A number of limitations with the present study exist that need addressed. First, is the small number of patients with HCM who were screened. We identified five patients with HCM among 37,807 subjects (0.013%); however, in the United States, HCM was shown to be present in approximately 0.17% of young adults screened by two-dimensional echocardiography, and the prevalence is higher among black subjects (0.24%) than in white subjects (0.10%) (16). In this study, the prevalence of HCM among adolescents in the second screening was very low, possibly because of the lower prevalence of HCM in the Japanese population (23). Another reason might be that screening evaluation of young adolescents aged 12–15 yr is too early, with low sensitivity in detecting cardiovascular diseases related to a risk of sudden death, which usually develop at a later age (12,17,20,27). Other limitations are the absence of autopsies and limitations of ECG screening. Two deaths occurred suddenly in two boys aged 13 and 16 yr with normal ECG findings. Both occurred during high levels of athletic activity, suggesting the possibility of sudden cardiac death; however, autopsies are needed to confirm this. Recently, a prospective population-based study in the Veneto region of Italy reported a sudden death incidence of 2.3 per 100,000 athletes per year from all causes, and 2.1 per 100,000 from cardiovascular diseases (2). Because the two above-mentioned sudden deaths occurred in normal patients during high levels of athletic activity and within a few hours of symptom onset, we suggested the possibility of sudden cardiac death. ECG of these subjects showed a slight right axis deviation, but the limb and precordial leads showed no abnormal findings. Preparticipation screening systems that use ECG might therefore be limited in their potential to detect cardiovascular abnormalities capable of causing sudden death (24). To reduce the limitations of ECG screening, further studies are needed to reduce sudden cardiac death in subjects with normal ECG. Improved on-site resuscitation should also be a critical goal and the promotion of an effective resuscitation program for school personnel, family members, and adolescents is essential.

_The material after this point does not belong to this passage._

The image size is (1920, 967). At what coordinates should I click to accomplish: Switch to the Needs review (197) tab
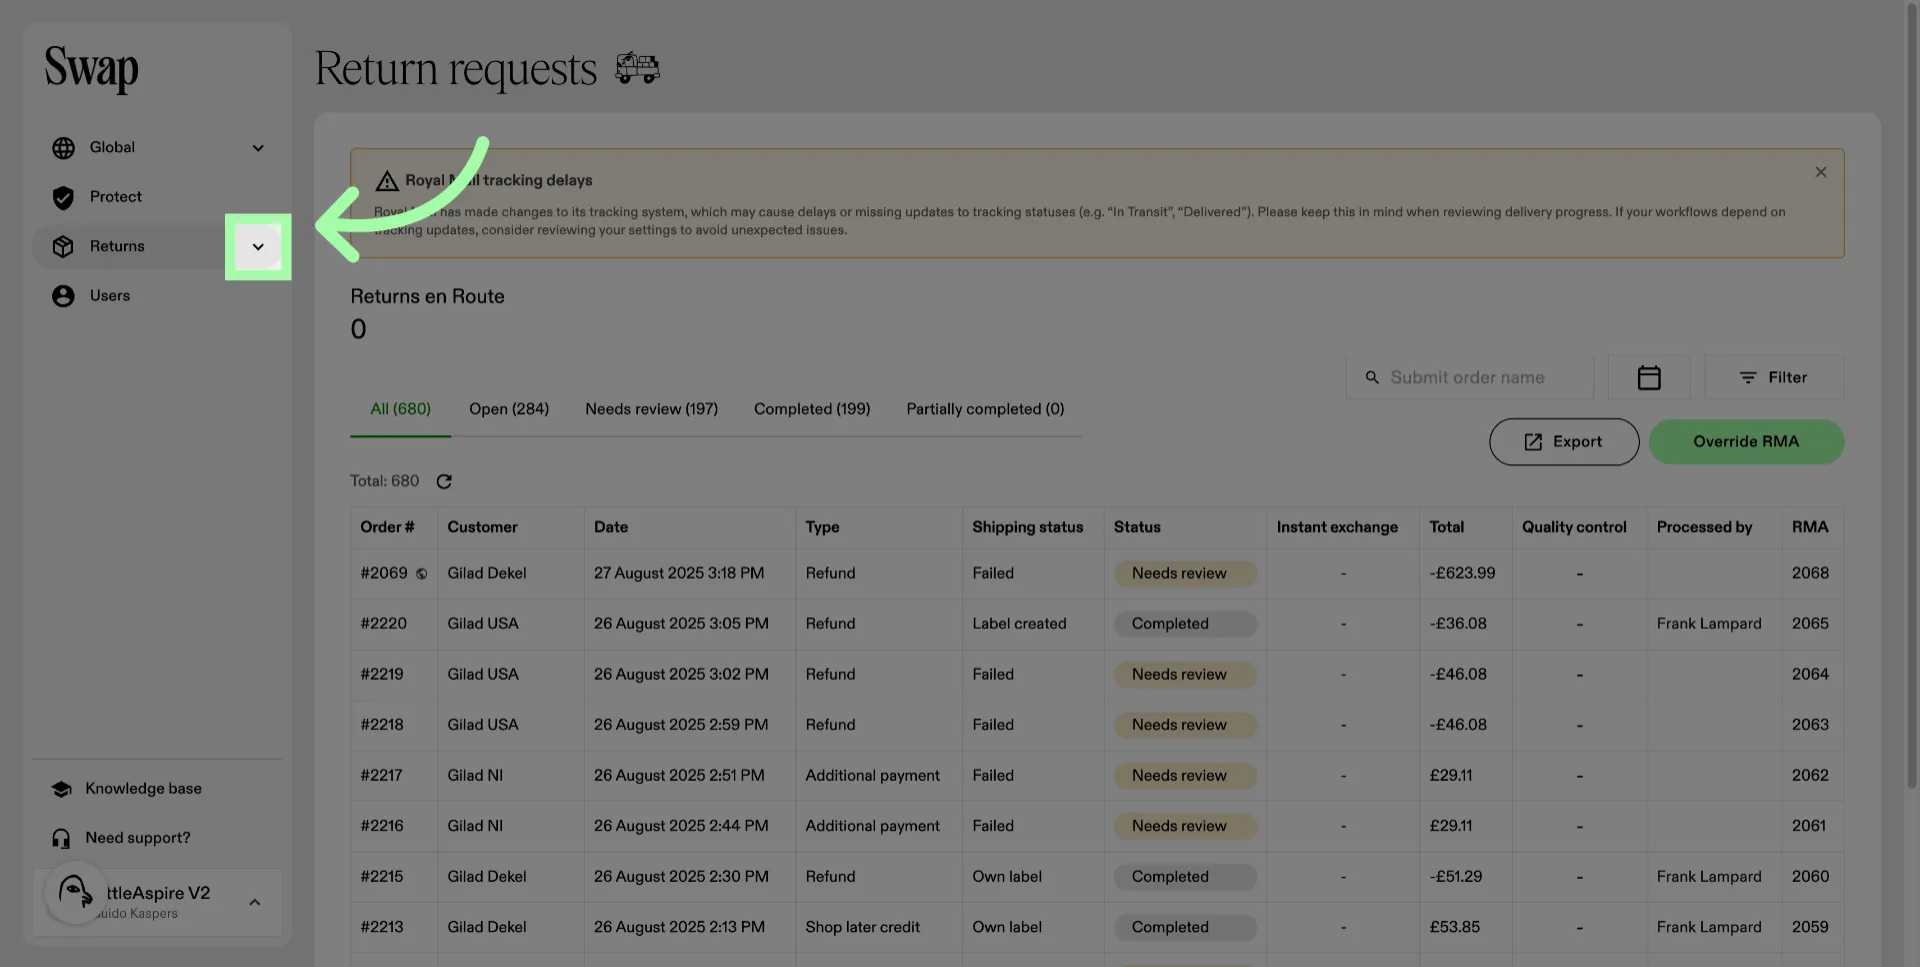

In conclusion, this study shows that the screening system in Kagoshima is useful for identifying high-risk subjects among both athletes and nonathletes, and its cost-effectiveness, therefore, is considered appropriate. Population-based screening for heart disease in this age range is limited by various factors, however, because the incidence of cardiovascular disease and sudden death is very low in adolescent populations. To analyze the mechanisms of sudden death in adolescents, we therefore need a nationwide registry that includes autopsies for all deadly events.